On the Knife's Edge just before sunset
I welcomed the horse trail back with great happiness. With the horses back the trail had to be nice to us. Except it had one little trick left for us. A section of the trail had washed out leaving nothing but a narrow sandy ledge with nothing but the valley floor a lifetime below it. There was nothing for it though, but forward. It made me and Portrait hesitate, but we both got across. We looked back at our new best friends that we could see a half mile behind us. They would be doing the tricky section at dark.

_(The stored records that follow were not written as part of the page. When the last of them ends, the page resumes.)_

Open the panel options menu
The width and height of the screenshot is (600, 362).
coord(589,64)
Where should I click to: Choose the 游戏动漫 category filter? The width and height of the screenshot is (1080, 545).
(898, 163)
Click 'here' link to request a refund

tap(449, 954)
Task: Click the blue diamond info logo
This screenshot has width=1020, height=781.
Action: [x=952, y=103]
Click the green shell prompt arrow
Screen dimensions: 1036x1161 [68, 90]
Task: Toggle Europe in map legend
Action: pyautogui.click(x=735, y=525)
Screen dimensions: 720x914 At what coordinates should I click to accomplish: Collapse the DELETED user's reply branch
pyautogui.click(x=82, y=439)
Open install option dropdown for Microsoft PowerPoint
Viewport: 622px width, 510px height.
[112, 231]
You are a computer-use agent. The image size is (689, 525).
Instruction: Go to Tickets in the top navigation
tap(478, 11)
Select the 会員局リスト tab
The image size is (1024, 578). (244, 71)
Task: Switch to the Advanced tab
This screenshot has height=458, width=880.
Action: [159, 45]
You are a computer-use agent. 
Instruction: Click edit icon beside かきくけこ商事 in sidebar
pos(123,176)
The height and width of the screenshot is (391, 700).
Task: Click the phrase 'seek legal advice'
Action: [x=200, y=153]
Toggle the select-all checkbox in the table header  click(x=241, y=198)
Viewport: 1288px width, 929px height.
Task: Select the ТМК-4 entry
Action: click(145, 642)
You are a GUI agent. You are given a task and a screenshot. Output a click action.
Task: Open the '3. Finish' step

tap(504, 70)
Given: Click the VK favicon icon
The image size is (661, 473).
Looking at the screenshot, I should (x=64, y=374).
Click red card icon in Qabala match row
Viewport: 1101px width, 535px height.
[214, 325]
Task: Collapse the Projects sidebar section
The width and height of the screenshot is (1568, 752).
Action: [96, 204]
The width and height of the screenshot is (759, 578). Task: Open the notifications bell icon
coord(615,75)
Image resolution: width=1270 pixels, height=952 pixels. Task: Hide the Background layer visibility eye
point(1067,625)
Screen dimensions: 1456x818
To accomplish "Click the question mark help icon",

The night sky, taken by Portrait 
It was just about dark, we had checked out a couple of maybe campsites and decided that they were all horrible--too windy, too exposed, so much hill we might wake up in the valley. Then we saw the perfect spot. It was down off the trail so it had that ridge to protect it, and then it had a second ridge on the other side. In the middle of some wind burnt grass was three little sandy flat spots just big enough to cowboy camp on. We made camp, keeping an eye our for Silky Smooth and Blackout. We were able to watch their approach by following their head lamps. They grabbed one of the other campsites. We were all settling down for the night when we saw another headlamp coming our way. Portrait flagged down the new hiker, who turned out to be Just John, who I had met once just north of Hiker Town, more than 1700 miles earlier. He seemed very grateful for the place to camp--as were we all.